(Aim of the task):
Could you render all of the material below as a Markdown table with the columns "No." and "Line", numbering each row and leaving out blank lines?

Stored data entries

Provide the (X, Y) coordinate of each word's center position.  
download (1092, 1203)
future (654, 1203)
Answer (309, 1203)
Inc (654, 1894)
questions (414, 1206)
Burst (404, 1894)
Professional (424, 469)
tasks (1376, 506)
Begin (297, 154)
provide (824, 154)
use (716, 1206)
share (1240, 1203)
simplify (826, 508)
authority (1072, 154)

(Correct response):
| No. | Line |
|---|---|
| 1 | Provide the (X, Y) coordinate of each word's center position.   |
| 2 | download (1092, 1203) |
| 3 | future (654, 1203) |
| 4 | Answer (309, 1203) |
| 5 | Inc (654, 1894) |
| 6 | questions (414, 1206) |
| 7 | Burst (404, 1894) |
| 8 | Professional (424, 469) |
| 9 | tasks (1376, 506) |
| 10 | Begin (297, 154) |
| 11 | provide (824, 154) |
| 12 | use (716, 1206) |
| 13 | share (1240, 1203) |
| 14 | simplify (826, 508) |
| 15 | authority (1072, 154) |